From time to time, I have had the opportunity to team up with the organization Trust for Indigenous Culture and Heath (TICAH) in Kenya where I have taught the game and MU-I Tai Chi in rural areas. I think the greatest time I had is when I was invited to sit and speak with Kenya’s indigenous healers.  That was a sign that this where I needed and wanted to be to do this work.

Q: How did you use Tai Chi to help alcohol or drug addicts?

When working with people trying to recover from alcohol and substance abuse, I use a subset of Yang 108 form call Mu-I Tai Chi created by Roshi Kow in Hawaii and taught to me by Roshi Norma Wong and Rev. angel Kyodo williams.  This form is better suited because it is only 10 movements. Over the years, I have replaced classical name with more contemporary convention and affirmations to assist the practitioner. As a precursor, we practice Qigong movement, and breathing as a part of my toolbox which are targeted for needs associated with recovery from substance abuse. Depending on the client, I am working with the MU-I and Qigong are followed by NADA protocol treatments - depending on the location this is either a combination of acupuncture, seeds, and Tea to help clients rest and heal. 

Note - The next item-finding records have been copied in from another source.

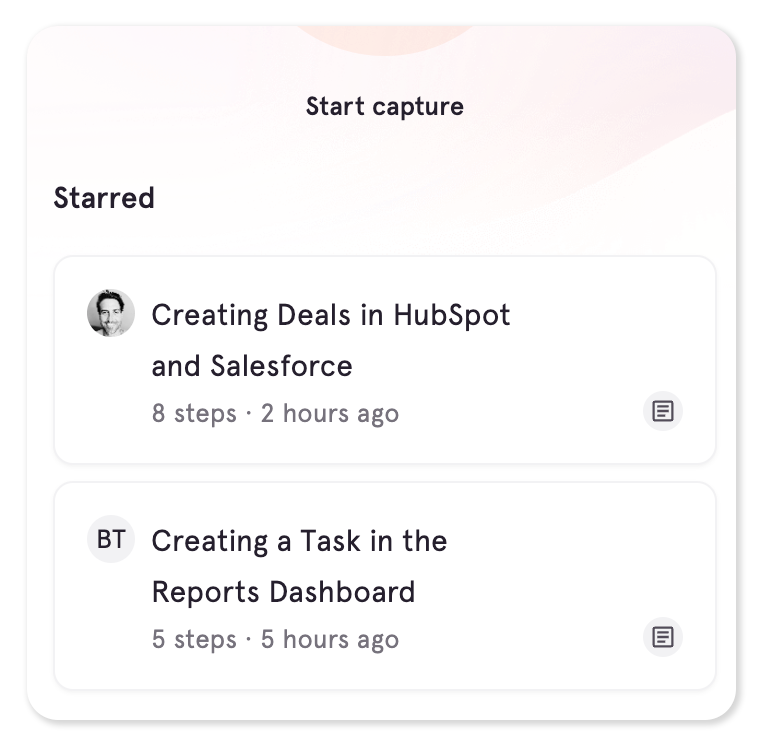Click the word "HubSpot" in the first title
This screenshot has width=764, height=748.
click(x=452, y=315)
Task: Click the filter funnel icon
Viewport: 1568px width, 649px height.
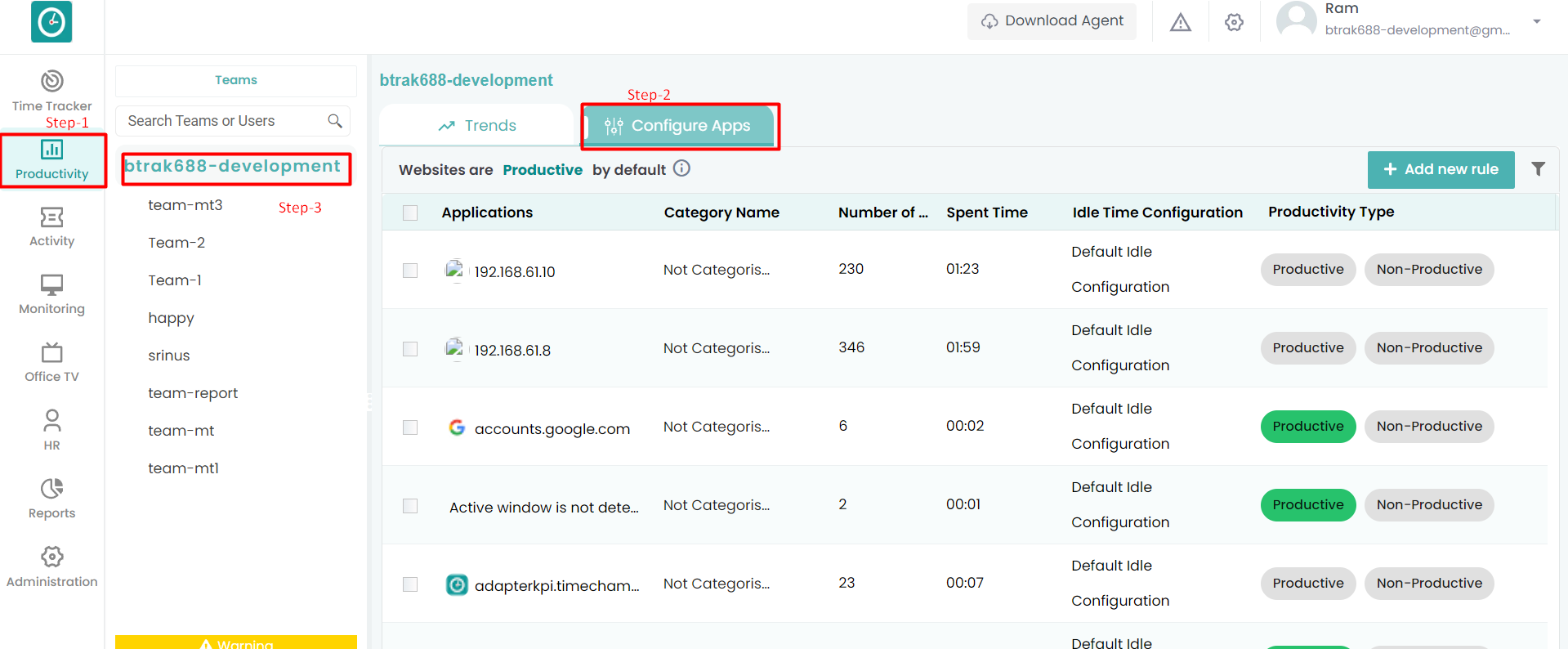Action: [x=1538, y=169]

Q: You developed a program specifically for women and girls called “Women Empowered”, in which you teach participants strategies and applied methodologies of awareness, prevention, and preparedness. Is Tai Chi part of this program?

Simple answer to your question there is that always an element of Tai Chi is in everything I teach. “Women Empowered (WE)” program is about assisting women to heal from the stressors and traumas as well as being able to maintain their personal safety and eliminating violence against women and girls.  Tai Chi like is self-care and teaches us there is no need of force or aggression to transform and support difficult situations. It also teaches us to relax in times of chaos, expands our capacity to set clear boundaries and embodies the principles of awareness of one’s environment while listening to one’s own intuitive self.  “WE” understands that self-defense, awareness, prevention, and preparedness are acts of Love and Self-Care. Tai Chi was a perfect discipline to be integrated into Women Empowered.